ParaGAN: A Scalable Distributed Training Framework for Generative Adversarial Networks
Ziji Shi, Jialin Li, Yang You
TL;DR
ParaGAN is introduced, a scalable distributed GAN training framework that leverages asynchronous training and an asymmetric optimization policy to accelerate GAN training and enables unprecedented high-resolution image generation using BigGAN.
Abstract
Recent advances in Generative Artificial Intelligence have fueled numerous applications, particularly those involving Generative Adversarial Networks (GANs), which are essential for synthesizing realistic photos and videos. However, efficiently training GANs remains a critical challenge due to their computationally intensive and numerically unstable nature. Existing methods often require days or even weeks for training, posing significant resource and time constraints.

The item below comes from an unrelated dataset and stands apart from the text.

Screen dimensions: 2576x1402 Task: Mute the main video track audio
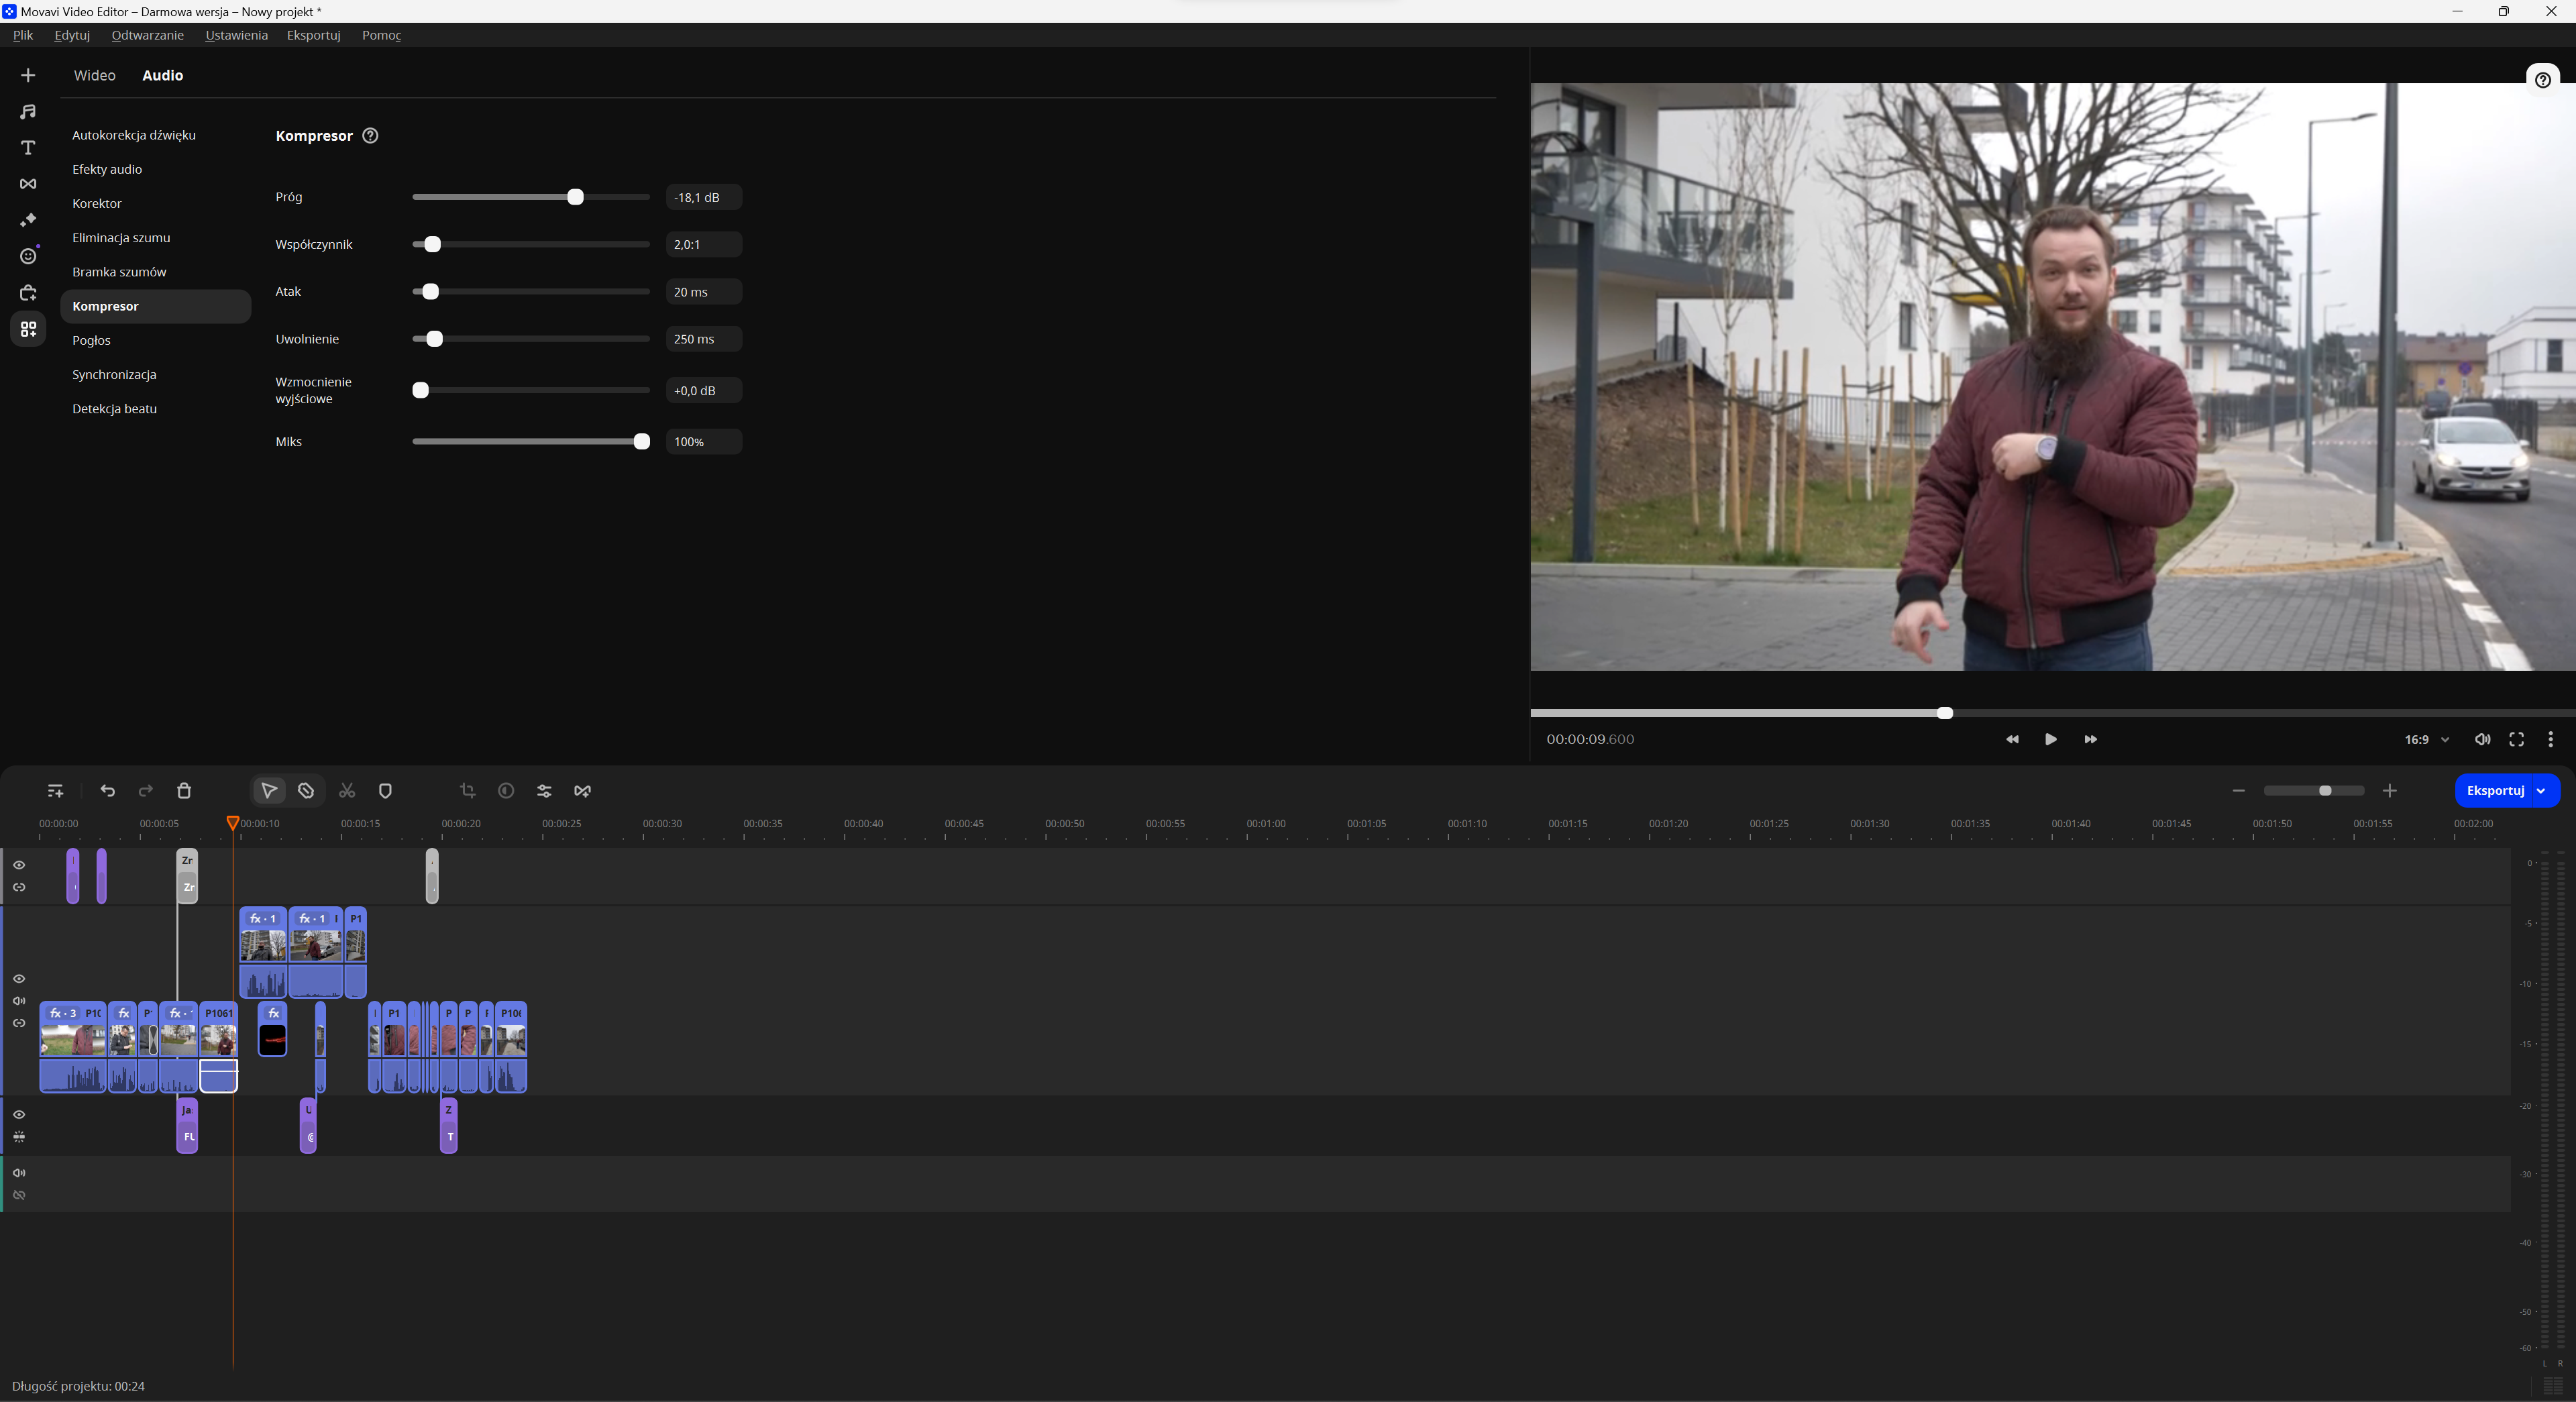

In this work, we introduce ParaGAN, a scalable distributed GAN training framework that leverages asynchronous training and an asymmetric optimization policy to accelerate GAN training. ParaGAN employs a congestion-aware data pipeline and hardware-aware layout transformation to enhance accelerator utilization, resulting in over 30% improvements in throughput. With ParaGAN, we reduce the training time of BigGAN from 15 days to 14 hours while achieving 91% scaling efficiency. Additionally, ParaGAN enables unprecedented high-resolution image generation using BigGAN.